_Text for analysis:_
┄┄┄┄┄┄┄┄┄┄

From African Exploration to the Birth of Eugenics

by Nicholas Wright Gillham

Pub Date: Nov. 1st, 2001
ISBN: 0-19-514365-5
Publisher: Oxford Univ.

Most know that Sir Francis Galton fathered the eugenics movement (he even coined the word), but, as Gillham (Biology Emeritus/Duke Univ.) makes clear in this encyclopedic biography, that was only after sterling accomplishments in sundry other fields.

To name a few: African explorer in search of the source of the Nile in the days of Stanley and Livingstone; designer of weather maps and discoverer of the anticyclone; prime mover in establishing the uniqueness of fingerprints and hence their important forensic use; developer of the hereditary research tools of pedigree analyses and twin studies; pioneer in psychological studies of mental imagery; and innovator in statistical science, defining the coefficient of correlation and regression to the mean. Galton was the youngest of nine children born to a rich Quaker merchant who married Erasmus Darwin’s daughter Violetta. (Galton and Charles Darwin were cousins.) It was Charles who persuaded Galton to interrupt medical training to study math at Cambridge. It was Dad’s fortune that allowed Francis to devote his life to one or another intellectual pursuits. And it was Galton’s passion for measurement—collecting quantitative data for analysis—that Gillham underscores as the driving force behind Galton’s forays into science. A turning point was publication of Darwin’s theory of evolution by natural selection. For the rest of Galton’s long life (1822–1911), he championed heredity as the source of talent and character, in articles, speeches, and books and in the academic studies and journals he funded. Interestingly, Galton and his wife Louisa were childless. One would have liked Gillham to examine how this affected Galton—or how the presence of offspring might have altered his thinking. In general, one would have liked to know more about Galton the man apart from his scientific pursuits and controversies.

Read this then as a detailed intellectual portrait of a complex and creative scientist who nevertheless embodied the morals and principles—including the inferior position of women—of an eminent Victorian English gentleman.

┄┄┄┄┄┄┄┄┄┄

_Task instructions:_
Revise the review of the Galton biography from From African Exploration through sundry other fields., starting at "From African Exploration" and ending at "sundry other fields.", and replace "encyclopedic" with "exhaustive".

_Data extract:_

┄┄┄┄┄┄┄┄┄┄

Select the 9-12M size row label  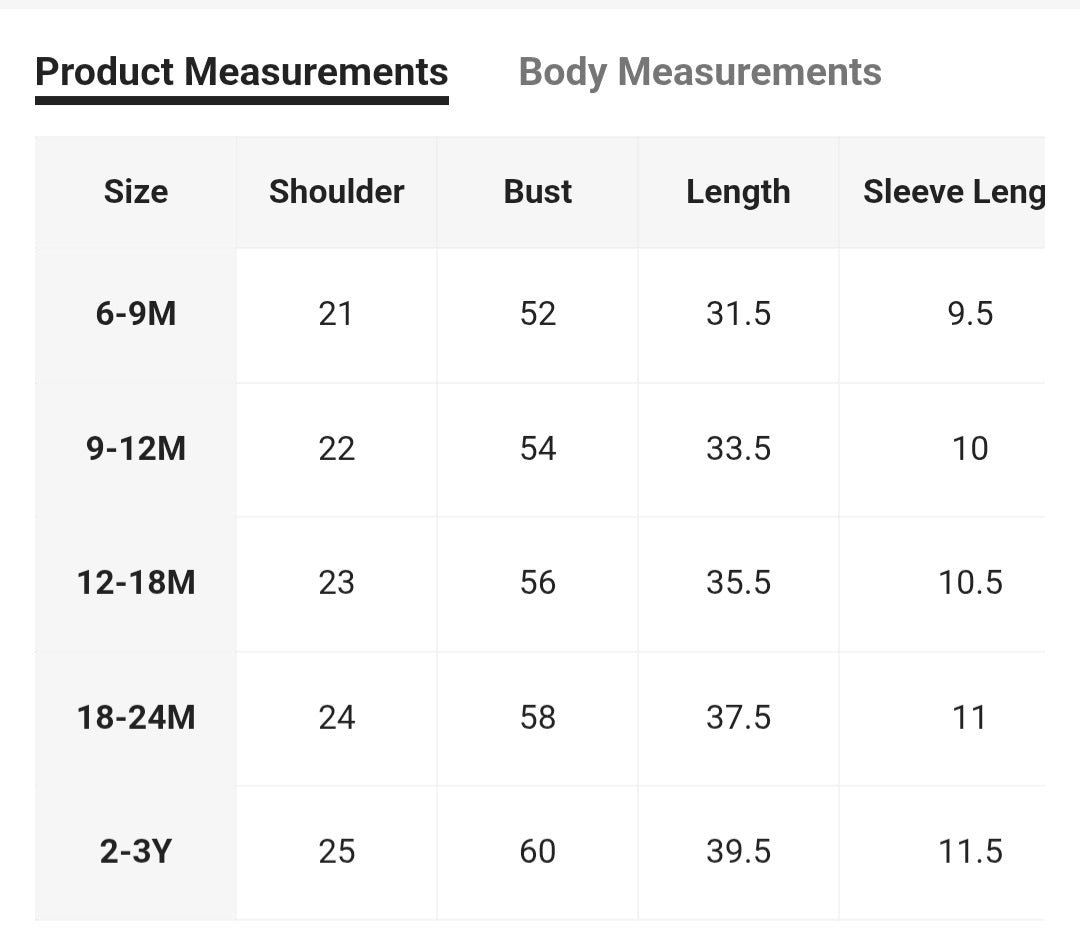(136, 448)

┄┄┄┄┄┄┄┄┄┄

_Answer to the exercise:_
From African Exploration to the Birth of Eugenics

by Nicholas Wright Gillham

Pub Date: Nov. 1st, 2001
ISBN: 0-19-514365-5
Publisher: Oxford Univ.

Most know that Sir Francis Galton fathered the eugenics movement (he even coined the word), but, as Gillham (Biology Emeritus/Duke Univ.) makes clear in this exhaustive biography, that was only after sterling accomplishments in sundry other fields.